### YOUR GOAL:
Change "icon" to "button" in the part that opens with the line containing "How do I perform: Toggle" and closes with the line containing "Tap the heart". Write out only those lines, leaving everything else in them the same.

(Lines on where items appear)
::::::::::

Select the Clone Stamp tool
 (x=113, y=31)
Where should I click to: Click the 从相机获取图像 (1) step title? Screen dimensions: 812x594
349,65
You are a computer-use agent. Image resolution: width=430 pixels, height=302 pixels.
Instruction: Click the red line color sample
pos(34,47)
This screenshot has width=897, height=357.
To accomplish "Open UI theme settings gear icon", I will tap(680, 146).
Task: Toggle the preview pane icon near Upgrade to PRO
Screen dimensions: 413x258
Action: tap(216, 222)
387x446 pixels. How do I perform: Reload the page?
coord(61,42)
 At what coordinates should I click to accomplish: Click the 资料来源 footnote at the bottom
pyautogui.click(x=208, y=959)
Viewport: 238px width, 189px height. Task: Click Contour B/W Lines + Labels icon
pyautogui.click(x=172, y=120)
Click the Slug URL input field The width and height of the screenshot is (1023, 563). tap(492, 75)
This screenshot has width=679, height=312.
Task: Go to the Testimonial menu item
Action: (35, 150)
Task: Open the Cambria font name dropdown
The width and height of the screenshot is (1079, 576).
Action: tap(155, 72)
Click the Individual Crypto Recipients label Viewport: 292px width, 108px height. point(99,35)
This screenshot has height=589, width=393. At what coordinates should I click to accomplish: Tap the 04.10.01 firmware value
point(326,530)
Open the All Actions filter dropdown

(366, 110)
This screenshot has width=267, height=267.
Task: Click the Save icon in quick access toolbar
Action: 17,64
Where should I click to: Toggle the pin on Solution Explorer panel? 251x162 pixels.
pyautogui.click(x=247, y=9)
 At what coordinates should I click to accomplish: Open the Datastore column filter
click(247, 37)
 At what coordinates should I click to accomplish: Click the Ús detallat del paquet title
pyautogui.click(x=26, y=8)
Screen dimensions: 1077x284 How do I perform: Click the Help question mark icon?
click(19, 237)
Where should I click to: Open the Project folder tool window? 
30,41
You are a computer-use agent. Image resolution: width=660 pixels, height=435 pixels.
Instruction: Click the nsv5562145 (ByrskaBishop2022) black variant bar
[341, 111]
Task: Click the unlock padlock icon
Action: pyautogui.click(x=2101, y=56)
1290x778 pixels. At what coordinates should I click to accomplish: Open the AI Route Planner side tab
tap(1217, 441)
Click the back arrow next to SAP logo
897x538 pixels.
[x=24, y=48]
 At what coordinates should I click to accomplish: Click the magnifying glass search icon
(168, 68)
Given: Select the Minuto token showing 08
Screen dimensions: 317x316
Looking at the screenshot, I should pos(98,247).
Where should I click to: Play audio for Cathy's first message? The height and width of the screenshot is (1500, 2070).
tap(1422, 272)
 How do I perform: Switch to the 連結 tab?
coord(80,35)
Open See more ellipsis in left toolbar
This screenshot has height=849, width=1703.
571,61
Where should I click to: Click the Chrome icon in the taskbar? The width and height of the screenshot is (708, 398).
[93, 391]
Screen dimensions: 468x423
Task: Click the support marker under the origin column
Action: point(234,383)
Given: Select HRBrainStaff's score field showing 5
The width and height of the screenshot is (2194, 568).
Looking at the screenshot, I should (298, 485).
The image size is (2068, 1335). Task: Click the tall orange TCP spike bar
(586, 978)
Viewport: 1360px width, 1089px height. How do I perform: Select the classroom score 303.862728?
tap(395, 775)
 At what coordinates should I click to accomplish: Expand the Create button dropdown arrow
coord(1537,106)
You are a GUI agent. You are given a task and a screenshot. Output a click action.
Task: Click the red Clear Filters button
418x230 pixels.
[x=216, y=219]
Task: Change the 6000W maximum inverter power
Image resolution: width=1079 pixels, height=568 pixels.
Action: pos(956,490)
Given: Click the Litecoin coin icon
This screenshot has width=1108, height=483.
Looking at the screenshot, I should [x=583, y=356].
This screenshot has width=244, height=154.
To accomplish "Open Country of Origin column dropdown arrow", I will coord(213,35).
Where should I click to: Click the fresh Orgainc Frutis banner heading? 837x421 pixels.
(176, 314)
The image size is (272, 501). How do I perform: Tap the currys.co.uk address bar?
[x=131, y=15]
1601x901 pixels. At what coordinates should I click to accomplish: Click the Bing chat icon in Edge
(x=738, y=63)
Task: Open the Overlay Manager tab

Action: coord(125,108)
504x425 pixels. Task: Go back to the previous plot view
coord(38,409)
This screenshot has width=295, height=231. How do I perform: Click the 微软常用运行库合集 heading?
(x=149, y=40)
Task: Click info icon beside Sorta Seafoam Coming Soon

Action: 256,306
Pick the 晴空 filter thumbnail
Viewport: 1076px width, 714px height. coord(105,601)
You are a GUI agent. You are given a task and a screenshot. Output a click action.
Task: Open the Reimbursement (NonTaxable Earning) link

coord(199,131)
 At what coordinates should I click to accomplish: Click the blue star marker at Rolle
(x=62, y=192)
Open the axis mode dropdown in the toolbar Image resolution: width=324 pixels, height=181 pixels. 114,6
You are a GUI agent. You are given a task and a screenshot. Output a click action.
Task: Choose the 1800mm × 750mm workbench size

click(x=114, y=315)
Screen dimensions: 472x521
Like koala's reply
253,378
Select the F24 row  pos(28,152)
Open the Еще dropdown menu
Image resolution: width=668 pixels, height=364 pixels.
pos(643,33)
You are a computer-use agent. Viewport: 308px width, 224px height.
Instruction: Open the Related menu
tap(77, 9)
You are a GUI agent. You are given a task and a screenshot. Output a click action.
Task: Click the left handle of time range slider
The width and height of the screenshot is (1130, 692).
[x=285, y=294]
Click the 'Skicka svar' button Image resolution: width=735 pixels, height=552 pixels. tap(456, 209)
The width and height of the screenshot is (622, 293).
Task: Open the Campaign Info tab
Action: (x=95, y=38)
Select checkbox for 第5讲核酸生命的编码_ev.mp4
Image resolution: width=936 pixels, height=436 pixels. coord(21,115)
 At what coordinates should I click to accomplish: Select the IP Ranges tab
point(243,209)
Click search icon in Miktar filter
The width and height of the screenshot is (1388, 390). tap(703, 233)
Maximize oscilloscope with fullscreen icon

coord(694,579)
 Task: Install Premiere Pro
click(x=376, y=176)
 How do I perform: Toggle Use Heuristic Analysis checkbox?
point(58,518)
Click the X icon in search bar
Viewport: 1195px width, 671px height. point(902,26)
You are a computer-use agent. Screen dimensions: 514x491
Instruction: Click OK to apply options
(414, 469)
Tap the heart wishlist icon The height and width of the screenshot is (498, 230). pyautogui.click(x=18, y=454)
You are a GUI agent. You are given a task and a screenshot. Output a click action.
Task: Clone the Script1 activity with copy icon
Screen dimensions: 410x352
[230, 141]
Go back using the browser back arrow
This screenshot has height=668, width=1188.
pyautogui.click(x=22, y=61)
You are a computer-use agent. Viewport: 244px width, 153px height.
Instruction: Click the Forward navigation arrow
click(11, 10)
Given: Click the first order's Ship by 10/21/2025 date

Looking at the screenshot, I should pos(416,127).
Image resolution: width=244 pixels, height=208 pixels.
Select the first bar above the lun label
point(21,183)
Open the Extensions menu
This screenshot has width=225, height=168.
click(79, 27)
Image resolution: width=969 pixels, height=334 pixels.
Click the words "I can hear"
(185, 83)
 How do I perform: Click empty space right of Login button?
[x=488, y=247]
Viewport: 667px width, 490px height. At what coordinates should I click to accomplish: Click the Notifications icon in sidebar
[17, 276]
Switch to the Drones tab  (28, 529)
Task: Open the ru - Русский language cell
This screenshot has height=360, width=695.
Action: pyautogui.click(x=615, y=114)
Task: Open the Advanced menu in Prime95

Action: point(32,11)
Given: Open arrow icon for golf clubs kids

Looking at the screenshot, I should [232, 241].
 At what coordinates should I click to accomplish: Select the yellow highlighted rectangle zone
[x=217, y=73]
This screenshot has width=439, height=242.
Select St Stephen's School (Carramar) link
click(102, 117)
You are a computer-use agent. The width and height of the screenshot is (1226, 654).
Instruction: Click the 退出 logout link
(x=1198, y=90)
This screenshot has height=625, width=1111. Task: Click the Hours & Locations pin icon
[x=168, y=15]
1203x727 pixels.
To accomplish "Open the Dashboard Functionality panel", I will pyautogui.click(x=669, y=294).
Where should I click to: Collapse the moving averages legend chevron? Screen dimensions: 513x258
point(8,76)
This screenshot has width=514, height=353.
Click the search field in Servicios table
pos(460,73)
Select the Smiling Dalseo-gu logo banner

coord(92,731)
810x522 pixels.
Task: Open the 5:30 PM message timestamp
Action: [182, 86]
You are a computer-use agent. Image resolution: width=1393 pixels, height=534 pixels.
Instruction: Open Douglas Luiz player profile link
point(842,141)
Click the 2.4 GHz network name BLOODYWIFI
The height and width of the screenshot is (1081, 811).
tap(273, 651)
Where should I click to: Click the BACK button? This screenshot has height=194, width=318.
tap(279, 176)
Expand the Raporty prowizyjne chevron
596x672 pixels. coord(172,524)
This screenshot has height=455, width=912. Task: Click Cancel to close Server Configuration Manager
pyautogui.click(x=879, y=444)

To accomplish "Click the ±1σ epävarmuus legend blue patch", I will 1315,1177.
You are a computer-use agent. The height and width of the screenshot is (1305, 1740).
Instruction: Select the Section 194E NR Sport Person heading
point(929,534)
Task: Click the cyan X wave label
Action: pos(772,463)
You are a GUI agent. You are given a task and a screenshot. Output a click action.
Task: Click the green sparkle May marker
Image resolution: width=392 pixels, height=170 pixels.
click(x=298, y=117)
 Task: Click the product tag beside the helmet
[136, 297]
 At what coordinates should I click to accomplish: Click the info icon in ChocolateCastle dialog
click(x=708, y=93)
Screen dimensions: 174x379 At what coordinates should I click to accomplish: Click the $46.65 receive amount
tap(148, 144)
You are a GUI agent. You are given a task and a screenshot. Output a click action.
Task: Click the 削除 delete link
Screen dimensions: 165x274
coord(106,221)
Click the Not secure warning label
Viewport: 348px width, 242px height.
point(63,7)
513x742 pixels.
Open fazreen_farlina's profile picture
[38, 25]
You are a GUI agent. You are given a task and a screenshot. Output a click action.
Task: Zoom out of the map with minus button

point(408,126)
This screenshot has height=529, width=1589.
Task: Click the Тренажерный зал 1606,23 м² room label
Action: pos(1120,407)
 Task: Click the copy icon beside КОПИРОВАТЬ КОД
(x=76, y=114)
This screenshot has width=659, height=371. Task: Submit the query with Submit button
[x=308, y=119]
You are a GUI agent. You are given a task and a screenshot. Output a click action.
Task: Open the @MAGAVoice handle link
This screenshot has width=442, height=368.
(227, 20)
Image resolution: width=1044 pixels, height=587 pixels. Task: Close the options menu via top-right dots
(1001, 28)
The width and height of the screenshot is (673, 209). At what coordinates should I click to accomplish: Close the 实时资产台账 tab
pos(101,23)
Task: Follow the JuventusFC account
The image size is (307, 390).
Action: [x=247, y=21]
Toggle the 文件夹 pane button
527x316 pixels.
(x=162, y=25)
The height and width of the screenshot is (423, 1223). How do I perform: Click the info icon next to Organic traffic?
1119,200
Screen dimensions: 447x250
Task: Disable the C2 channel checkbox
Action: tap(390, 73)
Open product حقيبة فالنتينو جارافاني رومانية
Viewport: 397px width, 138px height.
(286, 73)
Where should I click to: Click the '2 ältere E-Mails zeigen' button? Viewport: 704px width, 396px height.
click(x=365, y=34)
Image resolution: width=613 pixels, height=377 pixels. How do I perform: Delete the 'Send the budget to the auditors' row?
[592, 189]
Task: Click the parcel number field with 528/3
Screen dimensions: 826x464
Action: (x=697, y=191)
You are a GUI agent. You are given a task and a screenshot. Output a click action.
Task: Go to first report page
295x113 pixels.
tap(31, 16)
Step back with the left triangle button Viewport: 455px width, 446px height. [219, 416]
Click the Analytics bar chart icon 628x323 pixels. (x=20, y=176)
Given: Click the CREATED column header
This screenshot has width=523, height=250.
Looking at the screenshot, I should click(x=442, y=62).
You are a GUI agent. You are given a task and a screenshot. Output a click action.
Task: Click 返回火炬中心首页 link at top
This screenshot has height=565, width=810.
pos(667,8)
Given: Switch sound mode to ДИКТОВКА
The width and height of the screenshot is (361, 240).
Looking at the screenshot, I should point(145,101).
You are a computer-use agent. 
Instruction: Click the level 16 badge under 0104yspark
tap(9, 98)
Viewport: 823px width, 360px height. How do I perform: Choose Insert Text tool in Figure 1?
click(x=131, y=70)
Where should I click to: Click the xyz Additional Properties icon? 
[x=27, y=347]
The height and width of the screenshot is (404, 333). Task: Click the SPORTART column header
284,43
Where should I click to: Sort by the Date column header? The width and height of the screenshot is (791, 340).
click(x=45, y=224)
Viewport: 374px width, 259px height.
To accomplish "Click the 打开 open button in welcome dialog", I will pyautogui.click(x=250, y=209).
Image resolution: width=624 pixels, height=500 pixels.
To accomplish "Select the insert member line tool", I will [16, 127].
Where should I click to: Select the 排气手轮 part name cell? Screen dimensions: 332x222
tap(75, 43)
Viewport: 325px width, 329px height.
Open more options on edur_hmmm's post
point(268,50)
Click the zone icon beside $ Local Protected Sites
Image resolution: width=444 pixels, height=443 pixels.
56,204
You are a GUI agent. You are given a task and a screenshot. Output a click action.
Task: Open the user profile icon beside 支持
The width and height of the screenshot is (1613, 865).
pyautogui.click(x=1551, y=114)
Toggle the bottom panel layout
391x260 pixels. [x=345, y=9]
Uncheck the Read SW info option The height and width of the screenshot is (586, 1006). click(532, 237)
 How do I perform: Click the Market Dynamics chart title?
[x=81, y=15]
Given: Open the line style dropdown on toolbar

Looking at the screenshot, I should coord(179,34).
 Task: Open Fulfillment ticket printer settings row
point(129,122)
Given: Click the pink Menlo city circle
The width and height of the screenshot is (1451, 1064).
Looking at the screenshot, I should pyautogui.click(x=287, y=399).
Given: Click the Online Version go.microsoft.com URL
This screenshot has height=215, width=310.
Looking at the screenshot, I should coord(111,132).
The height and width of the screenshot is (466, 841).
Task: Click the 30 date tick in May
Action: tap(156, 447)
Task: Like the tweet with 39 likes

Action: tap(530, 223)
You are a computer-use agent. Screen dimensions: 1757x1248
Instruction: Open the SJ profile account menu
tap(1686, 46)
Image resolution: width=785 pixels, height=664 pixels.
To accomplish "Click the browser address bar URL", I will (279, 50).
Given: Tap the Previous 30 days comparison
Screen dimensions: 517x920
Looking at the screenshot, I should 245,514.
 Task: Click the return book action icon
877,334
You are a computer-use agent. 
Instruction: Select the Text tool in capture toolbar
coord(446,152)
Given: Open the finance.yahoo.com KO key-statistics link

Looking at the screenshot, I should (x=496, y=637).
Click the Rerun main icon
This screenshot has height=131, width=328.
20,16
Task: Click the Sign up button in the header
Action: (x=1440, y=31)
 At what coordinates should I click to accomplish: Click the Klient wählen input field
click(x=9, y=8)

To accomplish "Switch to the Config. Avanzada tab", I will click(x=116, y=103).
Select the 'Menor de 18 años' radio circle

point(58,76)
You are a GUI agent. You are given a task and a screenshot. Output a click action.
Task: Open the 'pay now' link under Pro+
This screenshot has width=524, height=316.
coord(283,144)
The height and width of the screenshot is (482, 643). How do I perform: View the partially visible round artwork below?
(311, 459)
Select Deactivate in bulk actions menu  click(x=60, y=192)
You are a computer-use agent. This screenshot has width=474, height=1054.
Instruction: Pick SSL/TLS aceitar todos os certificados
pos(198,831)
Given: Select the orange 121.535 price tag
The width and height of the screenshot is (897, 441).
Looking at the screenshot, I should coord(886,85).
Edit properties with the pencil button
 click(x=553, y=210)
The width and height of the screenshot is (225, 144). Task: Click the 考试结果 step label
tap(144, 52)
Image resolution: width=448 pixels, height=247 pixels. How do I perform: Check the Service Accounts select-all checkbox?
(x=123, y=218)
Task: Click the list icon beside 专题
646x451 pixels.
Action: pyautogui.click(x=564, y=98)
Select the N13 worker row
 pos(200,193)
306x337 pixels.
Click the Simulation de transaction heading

::::::::::

### THE REPLY:
 How do I perform: Toggle Use Heuristic Analysis checkbox?
point(58,518)
Click the X button in search bar
Viewport: 1195px width, 671px height. point(902,26)
You are a computer-use agent. Screen dimensions: 514x491
Instruction: Click OK to apply options
(414, 469)
Tap the heart wishlist button The height and width of the screenshot is (498, 230). pyautogui.click(x=18, y=454)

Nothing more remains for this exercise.